ASSIGNED TASK:
The word "computer" marks the lines to keep; find each one in the data and copy it.

Stored records
= Beginning of Section =

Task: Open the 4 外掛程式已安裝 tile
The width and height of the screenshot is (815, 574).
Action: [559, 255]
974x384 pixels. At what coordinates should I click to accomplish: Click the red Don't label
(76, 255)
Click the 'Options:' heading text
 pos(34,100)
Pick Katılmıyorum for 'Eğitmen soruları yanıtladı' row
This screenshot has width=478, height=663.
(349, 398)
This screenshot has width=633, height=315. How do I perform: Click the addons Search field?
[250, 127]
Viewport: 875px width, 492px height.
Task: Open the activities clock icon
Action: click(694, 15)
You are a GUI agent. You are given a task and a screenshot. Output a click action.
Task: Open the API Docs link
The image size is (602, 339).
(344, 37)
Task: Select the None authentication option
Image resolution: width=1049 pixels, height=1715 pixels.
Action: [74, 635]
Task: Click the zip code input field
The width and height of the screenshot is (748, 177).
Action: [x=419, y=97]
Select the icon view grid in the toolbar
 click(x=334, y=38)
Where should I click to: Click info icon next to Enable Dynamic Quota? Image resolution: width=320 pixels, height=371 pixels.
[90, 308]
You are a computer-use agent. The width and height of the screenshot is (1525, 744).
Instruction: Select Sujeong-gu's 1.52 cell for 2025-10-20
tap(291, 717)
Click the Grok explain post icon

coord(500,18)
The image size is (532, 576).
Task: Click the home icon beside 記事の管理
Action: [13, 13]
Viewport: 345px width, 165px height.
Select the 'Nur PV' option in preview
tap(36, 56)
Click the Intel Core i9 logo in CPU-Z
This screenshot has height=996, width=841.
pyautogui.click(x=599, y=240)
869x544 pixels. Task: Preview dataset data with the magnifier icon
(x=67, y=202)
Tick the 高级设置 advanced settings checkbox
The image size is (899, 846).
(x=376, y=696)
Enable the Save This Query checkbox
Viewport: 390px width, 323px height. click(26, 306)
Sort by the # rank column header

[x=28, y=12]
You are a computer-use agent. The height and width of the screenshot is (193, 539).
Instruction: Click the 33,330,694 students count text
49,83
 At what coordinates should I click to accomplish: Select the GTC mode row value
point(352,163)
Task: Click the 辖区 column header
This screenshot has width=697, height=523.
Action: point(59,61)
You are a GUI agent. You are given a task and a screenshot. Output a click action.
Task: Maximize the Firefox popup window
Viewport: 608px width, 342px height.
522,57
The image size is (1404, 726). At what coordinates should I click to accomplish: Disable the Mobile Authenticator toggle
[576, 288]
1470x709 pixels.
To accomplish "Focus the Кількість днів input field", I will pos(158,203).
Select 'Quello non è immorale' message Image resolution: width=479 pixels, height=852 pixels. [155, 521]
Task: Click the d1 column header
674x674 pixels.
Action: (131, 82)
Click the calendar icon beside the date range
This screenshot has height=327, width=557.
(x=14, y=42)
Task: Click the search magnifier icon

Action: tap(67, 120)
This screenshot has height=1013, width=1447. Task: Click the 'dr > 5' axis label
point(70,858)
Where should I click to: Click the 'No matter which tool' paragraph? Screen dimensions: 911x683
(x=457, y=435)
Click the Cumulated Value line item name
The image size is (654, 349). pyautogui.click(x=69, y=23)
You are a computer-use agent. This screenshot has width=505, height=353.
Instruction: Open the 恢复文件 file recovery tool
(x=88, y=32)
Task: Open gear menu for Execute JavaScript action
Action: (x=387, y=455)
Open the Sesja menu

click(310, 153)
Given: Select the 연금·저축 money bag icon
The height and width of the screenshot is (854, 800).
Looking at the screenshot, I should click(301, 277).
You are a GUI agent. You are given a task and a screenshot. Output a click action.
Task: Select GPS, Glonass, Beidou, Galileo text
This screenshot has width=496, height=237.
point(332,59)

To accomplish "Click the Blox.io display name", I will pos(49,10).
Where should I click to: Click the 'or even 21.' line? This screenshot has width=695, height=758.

= End of Section =

SOLUTION FOR THIS TASK:
You are a computer-use agent. The width and height of the screenshot is (1525, 744).
You are a computer-use agent. The height and width of the screenshot is (193, 539).
You are a computer-use agent. This screenshot has width=505, height=353.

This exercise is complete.